The Sahara is the world’s second largest desert after Antarctica. At over 9,000,000 square kilometres (3,500,000 square miles), it covers much of northern Africa; an area stretching from the Red Sea, including parts of the Mediterranean coasts, to the outskirts of the Atlantic Ocean. It is almost as large as the continental United States, and is larger than Australia. The Sahara has an intermittent history that may go back as much as 3 million years.
The boundaries of the Sahara are the Atlantic Ocean on the west, the Atlas Mountains and the Mediterranean Sea on the north, the Red Sea and Egypt on the east, and the Sudan and the valley of the Niger River on the south. The Sahara is divided into western Sahara, the central Ahaggar Mountains, the Tibesti Mountains, the Aïr Mountains (a region of desert mountains and high plateaus), Tenere desert and the Libyan desert (the most arid region). The highest peak in the Sahara is Emi Koussi (3415 m) in the Tibesti Mountains in northern Chad.
The Sahara divides the continent of Africa into North and Sub-Saharan Africa. The southern border of the Sahara is marked by a band of semi-arid savanna called the Sahel; south of the Sahel lies the lusher Sudan and the Congo River Basin. Most of the Sahara consists of rocky hamada; ergs (large sand dunes) form only a minor part.

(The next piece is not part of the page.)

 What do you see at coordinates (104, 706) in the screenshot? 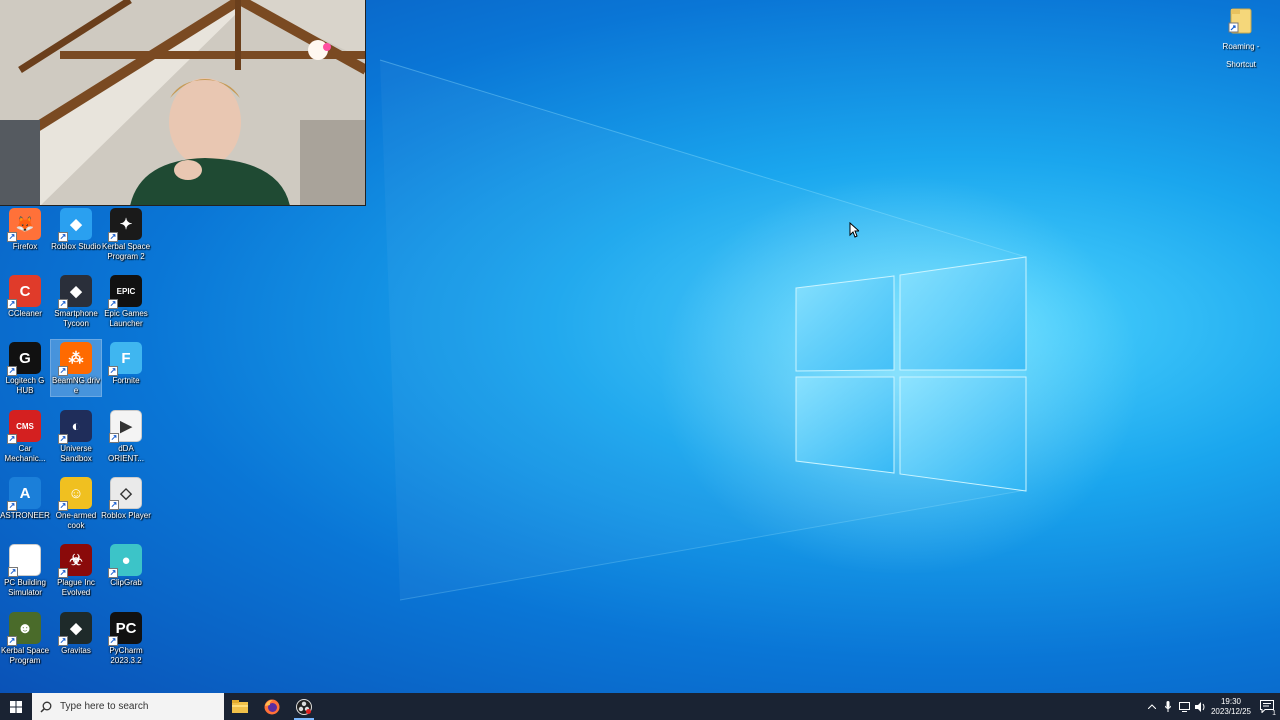
I see `search-placeholder: Type here to search` at bounding box center [104, 706].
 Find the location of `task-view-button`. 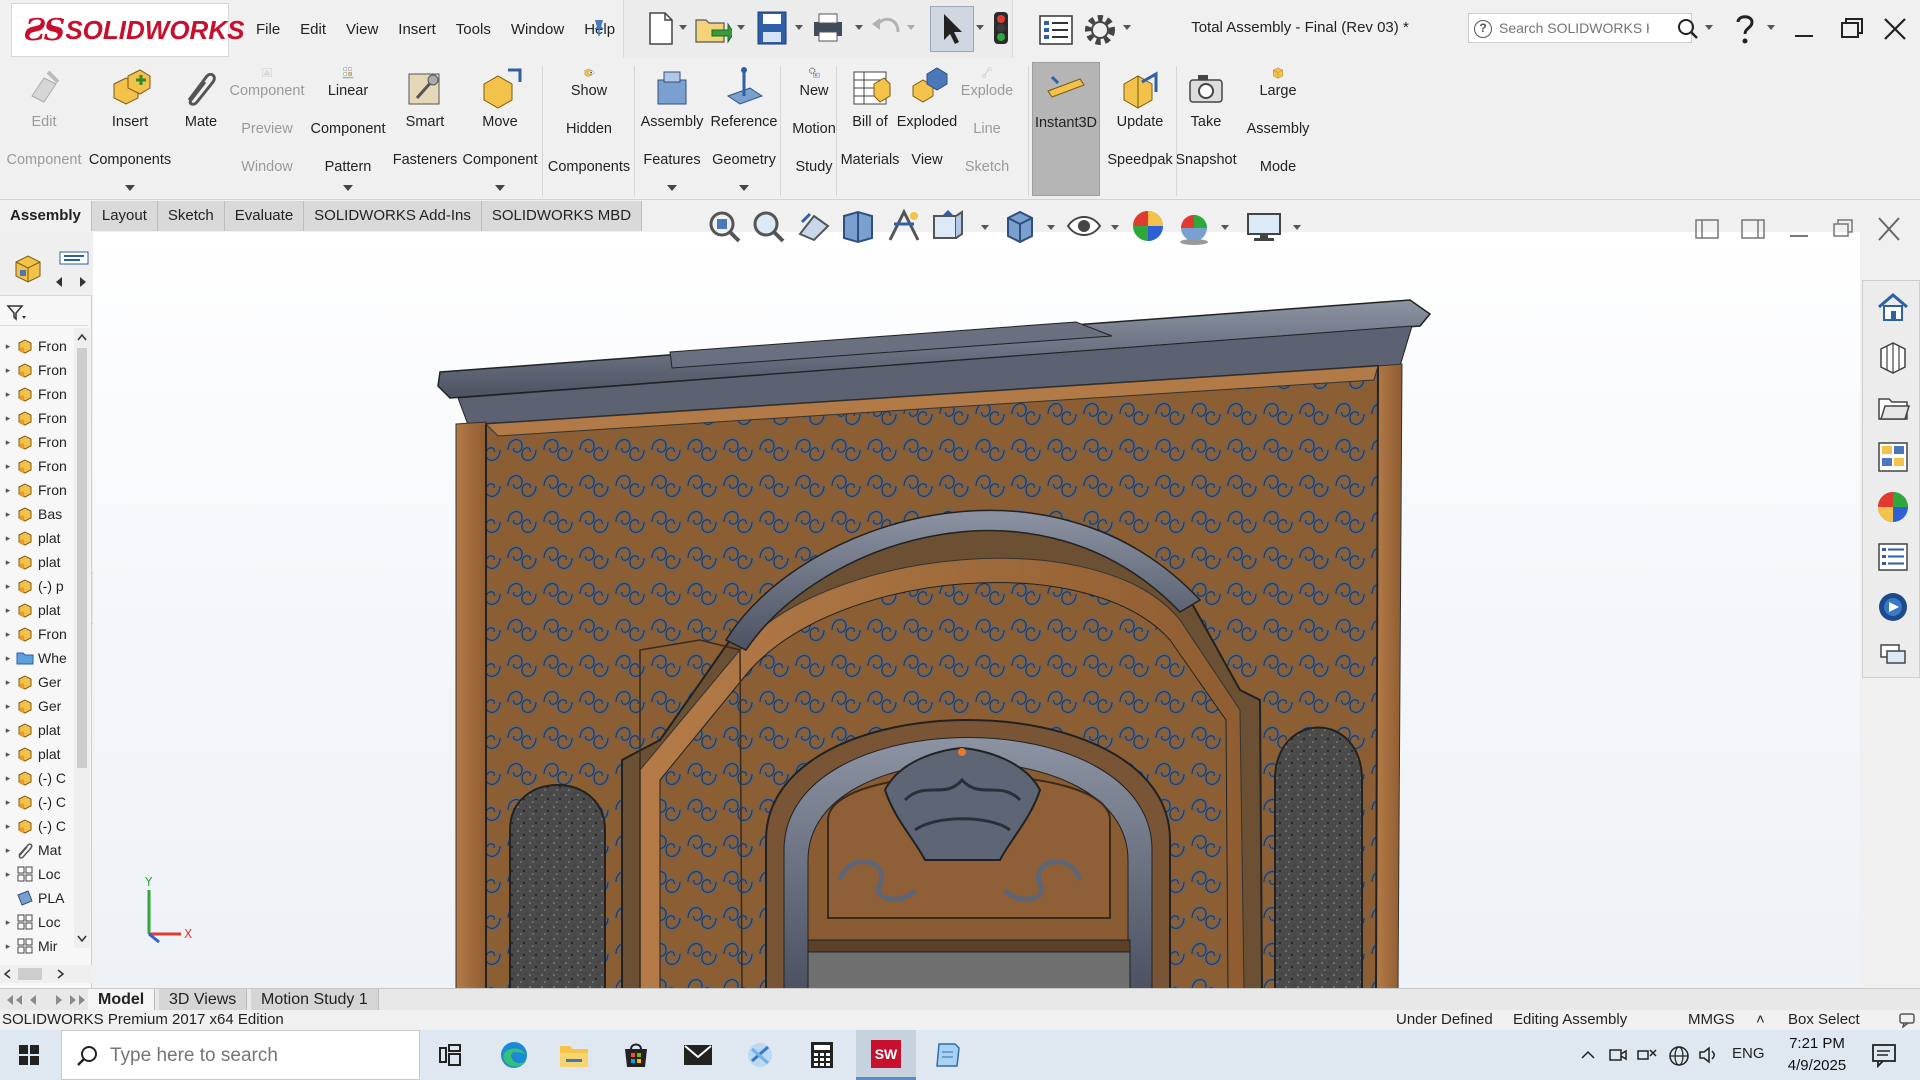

Isolation and wilderness, vast-open spaces, palm-lined oases, desert wildlife, surreal scenery, nomadic people, camels and often remarkable volcanic vistas are just some of the attractions that the Sahara holds for the traveller who takes time to journey there.
Over the years many excellent desert camps have developed in the Moroccan Sahara. Designed for travellers seeking some comfort whilst maintaining the experience of sleeping out under the stars, such camps are often seasonal (operated during Morocco’s cooler winter months), and used as basecamps for Moroccan camel trekking safaris.
Travel in the Sahara can be a dangerous pursuit for those poorly equipped and ill-prepared. Suitably equipped 4WD vehicles, and an eye for navigation, are essential for navigating sand tracks.